STJ concede habeas corpus a policial acusado de matar empresário italiano no Francês
Decisão está sendo questionada pelo advogada de defesa da vítima
O Superior Tribunal de Justiça (STJ) concedeu habeas corpus ao policial da reserva José Pereira da Costa, acusado de matar o empresário italiano Fabio Campagnola, de 52 anos, no dia 3 de janeiro deste ano, na Praia do Francês, em Marechal Deodoro. O seu alvará de soltura deve ser expedido somente após a juíza do Tribunal de Justiça de Alagoas (TJ/AL) receber a ordem do Supremo.
A fim de negociar a sua liberdade, a defesa do policial alegou que José Pereira se entregou por livre e espontânea vontade às autoridades antes do oferecimento da denúncia, vindo a derrubar o argumento de se fazer necessário realizar a sua prisão para a aplicação da lei penal.
Outro ponto a ser levantado foi o fato do acusado é reu primário, com residência fixa e integra a reserva remunerada da Polícia Militar de Alagoas (PM/AL), estando preso há mais de 6 meses, sem ter sido iniciado a instrução criminal, vindo a configurar constrangimento ilegal por excesso de prazo.
A sua defesa argumenta ser necessário o cumprimento de sua pena em prisão domiciliar, pois o policial da reserva sofre de um tumor cancerígeno neuroendócrino e precisa passar por uma cirurgia delicada.
Em decorrência da situação, o advogado da família do empresário italiano assassinado no começo deste ano entrará com recurso contra a decisão do Supremo.De acordo com a visão da defesa de Fábio Campagnola, os argumentos apresentados para solicitar o Habeas Corpus não condizem com a realidade dos fatos.
Conforme explica, José Pereira teria se apresentado por livre e espontânea vontade às autoridades somente dias após o homicídios, quando um mandado de prisão contra ele já se encontrava em aberto.
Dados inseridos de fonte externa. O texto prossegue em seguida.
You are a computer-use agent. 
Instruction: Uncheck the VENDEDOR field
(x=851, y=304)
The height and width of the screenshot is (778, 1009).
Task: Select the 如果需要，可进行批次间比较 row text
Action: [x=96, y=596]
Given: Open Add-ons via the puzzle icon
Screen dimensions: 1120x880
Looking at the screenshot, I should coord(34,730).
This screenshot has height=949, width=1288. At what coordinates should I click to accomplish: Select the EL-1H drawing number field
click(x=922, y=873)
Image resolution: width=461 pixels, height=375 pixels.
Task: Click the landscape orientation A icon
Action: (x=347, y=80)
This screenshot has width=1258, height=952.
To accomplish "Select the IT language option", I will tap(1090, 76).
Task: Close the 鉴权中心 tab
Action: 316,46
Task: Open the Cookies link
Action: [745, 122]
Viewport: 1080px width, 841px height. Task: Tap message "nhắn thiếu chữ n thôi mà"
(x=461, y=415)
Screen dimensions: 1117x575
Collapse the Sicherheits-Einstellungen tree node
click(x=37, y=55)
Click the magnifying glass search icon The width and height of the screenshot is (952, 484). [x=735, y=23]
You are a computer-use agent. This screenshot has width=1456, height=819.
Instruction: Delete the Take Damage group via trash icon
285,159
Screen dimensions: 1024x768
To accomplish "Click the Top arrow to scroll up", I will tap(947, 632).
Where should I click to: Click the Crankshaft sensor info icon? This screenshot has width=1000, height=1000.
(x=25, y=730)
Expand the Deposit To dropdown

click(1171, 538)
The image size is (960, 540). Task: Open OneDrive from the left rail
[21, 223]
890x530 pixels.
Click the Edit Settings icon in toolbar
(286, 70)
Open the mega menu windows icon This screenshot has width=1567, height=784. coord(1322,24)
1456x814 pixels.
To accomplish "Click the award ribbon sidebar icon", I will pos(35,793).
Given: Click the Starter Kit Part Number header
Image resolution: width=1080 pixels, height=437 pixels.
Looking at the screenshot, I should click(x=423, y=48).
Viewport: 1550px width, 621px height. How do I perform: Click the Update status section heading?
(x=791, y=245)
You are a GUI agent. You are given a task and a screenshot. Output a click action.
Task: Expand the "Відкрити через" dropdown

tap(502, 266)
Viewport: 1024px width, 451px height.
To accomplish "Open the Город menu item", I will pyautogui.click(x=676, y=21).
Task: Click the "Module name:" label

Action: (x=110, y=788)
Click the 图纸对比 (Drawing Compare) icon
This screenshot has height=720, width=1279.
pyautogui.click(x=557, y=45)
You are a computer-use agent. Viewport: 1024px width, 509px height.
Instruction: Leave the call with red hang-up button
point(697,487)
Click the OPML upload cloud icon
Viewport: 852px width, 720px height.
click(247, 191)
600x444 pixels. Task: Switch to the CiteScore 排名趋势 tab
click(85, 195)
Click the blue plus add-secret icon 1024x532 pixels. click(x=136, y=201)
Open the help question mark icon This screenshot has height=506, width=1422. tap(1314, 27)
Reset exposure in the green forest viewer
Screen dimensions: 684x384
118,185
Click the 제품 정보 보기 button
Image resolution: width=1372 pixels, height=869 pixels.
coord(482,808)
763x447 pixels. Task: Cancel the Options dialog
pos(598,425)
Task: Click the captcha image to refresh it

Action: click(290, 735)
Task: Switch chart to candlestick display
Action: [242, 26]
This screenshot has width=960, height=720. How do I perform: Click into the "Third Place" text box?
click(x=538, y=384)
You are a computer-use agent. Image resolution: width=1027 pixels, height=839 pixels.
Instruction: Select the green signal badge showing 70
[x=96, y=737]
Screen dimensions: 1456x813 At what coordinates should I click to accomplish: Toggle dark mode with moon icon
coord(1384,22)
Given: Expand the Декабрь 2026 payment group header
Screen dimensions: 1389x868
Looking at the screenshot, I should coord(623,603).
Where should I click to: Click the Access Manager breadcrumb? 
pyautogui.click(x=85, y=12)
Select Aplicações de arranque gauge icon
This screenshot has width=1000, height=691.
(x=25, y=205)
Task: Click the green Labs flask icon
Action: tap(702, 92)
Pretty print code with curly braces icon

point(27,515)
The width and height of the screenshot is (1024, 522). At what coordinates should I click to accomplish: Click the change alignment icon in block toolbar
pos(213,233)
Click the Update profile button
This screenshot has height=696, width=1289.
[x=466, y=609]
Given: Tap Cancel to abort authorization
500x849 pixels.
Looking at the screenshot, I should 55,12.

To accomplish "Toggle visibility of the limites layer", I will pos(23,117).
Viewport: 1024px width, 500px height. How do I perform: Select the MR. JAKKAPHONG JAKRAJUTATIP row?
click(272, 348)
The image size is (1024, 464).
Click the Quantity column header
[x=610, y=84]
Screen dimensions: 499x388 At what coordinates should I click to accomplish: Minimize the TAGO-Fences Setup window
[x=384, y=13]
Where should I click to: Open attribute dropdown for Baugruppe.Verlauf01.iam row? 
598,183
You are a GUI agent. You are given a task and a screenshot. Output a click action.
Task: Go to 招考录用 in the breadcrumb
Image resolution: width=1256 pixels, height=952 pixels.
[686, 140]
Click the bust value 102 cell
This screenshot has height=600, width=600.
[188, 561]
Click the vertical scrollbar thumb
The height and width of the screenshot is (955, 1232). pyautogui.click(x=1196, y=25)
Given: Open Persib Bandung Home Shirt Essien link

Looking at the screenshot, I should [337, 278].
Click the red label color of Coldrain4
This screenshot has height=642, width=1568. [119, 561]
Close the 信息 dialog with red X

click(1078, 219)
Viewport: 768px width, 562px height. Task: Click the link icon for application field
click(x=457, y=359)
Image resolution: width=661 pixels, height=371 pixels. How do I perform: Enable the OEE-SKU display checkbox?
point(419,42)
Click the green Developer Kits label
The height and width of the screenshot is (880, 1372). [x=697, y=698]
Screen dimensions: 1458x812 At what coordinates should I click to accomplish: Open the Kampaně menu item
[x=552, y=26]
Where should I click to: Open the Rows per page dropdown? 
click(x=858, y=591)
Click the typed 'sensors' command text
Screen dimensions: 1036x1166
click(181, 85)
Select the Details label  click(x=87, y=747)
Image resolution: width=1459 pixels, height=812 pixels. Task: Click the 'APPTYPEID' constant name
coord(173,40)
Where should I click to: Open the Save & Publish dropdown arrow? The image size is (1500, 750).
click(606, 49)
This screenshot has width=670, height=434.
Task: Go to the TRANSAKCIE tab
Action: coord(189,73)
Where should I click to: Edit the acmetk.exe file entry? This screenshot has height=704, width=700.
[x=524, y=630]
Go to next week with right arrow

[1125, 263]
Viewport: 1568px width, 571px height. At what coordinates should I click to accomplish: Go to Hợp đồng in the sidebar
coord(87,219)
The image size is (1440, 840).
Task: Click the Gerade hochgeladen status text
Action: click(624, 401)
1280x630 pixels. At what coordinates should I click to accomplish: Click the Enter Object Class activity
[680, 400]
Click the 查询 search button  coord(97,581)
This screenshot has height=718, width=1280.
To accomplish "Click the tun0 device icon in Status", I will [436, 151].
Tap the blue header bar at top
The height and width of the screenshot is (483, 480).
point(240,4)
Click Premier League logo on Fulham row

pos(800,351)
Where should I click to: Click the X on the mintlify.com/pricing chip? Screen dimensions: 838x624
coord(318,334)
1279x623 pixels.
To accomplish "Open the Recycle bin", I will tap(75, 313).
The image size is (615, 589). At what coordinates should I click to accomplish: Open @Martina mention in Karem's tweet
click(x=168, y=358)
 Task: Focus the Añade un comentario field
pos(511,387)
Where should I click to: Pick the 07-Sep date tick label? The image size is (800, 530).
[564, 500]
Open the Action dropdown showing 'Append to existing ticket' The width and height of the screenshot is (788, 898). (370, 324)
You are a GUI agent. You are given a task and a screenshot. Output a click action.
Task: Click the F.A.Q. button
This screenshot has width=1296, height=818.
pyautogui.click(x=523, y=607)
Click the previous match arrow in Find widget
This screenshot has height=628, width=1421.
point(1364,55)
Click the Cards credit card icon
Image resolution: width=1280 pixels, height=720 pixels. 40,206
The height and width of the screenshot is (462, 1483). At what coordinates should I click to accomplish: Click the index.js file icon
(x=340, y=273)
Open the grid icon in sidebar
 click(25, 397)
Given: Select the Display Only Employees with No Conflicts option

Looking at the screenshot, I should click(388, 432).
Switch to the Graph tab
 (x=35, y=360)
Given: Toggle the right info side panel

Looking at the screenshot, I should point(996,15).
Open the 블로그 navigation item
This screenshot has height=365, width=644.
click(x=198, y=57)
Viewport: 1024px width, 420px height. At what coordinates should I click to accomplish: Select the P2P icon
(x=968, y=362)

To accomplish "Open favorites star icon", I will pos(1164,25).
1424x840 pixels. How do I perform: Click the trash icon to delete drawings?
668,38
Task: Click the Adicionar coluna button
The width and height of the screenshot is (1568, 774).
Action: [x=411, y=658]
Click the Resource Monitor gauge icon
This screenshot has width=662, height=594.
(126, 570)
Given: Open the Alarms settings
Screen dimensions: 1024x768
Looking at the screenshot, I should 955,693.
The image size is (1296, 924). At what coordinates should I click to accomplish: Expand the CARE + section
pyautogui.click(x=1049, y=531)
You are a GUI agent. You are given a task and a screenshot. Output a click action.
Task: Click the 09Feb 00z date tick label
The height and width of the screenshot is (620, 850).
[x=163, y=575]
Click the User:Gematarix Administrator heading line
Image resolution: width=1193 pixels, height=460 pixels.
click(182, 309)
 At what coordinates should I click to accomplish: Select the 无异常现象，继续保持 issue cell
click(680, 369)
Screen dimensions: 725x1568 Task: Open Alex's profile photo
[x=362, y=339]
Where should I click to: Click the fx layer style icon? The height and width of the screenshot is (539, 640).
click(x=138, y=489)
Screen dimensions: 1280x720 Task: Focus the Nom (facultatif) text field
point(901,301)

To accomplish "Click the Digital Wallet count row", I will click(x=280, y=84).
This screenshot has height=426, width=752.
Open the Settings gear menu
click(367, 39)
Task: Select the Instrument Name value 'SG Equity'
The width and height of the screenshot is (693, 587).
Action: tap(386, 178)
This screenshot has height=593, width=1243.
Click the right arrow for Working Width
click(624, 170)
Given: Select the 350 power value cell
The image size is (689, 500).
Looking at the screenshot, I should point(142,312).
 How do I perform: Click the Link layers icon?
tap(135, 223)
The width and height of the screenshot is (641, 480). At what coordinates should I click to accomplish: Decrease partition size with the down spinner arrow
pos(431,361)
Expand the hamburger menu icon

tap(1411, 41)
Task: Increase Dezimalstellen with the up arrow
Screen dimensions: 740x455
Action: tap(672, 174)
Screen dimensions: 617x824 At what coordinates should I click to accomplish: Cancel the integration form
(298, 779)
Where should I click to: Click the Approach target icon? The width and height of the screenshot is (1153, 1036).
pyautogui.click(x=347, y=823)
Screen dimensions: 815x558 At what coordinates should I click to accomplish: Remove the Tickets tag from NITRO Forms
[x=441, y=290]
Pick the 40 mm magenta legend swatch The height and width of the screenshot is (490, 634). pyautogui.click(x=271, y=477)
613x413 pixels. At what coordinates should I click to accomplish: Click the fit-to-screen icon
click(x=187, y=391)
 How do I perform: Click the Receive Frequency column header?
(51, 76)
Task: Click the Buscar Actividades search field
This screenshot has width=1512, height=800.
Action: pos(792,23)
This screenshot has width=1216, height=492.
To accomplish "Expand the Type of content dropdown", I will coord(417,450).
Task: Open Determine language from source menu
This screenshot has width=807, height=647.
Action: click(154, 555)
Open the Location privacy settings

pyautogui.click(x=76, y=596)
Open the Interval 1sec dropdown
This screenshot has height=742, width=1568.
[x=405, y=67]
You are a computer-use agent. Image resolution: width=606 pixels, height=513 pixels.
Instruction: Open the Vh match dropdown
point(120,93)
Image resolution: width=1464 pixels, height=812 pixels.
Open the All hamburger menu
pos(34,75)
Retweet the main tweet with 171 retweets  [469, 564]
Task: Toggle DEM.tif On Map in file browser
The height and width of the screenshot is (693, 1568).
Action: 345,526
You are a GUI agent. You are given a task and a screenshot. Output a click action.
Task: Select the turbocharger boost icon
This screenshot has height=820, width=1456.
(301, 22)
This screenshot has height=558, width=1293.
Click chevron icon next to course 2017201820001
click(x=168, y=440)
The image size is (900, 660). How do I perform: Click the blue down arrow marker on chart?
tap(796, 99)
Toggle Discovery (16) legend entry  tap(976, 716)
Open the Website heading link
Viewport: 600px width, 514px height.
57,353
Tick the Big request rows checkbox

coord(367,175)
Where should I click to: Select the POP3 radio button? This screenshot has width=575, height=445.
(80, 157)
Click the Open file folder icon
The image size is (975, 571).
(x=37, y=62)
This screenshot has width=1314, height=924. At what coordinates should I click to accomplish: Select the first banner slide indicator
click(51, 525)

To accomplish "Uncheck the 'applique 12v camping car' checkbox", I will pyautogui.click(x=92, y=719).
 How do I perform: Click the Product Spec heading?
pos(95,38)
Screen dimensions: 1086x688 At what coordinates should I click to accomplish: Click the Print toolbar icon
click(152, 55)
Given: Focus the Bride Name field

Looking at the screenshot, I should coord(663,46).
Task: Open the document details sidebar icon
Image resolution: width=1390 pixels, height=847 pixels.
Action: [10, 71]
Outro ponto a ser questionado é sobre sua doença. Segundo a defesa da vítima, não há comprovação de que o policial seja vítima de um tumor cancerígeno.
Ainda de acordo com a defesa da família do italiano, o STJ só teve acesso à versão apresentada pelo acusado, não levando em consideração os argumentos contrários do representante da família da vítima. Caberá agora, uma nova disputa para ambos os lados terem a oportunidade de serem ouvidos.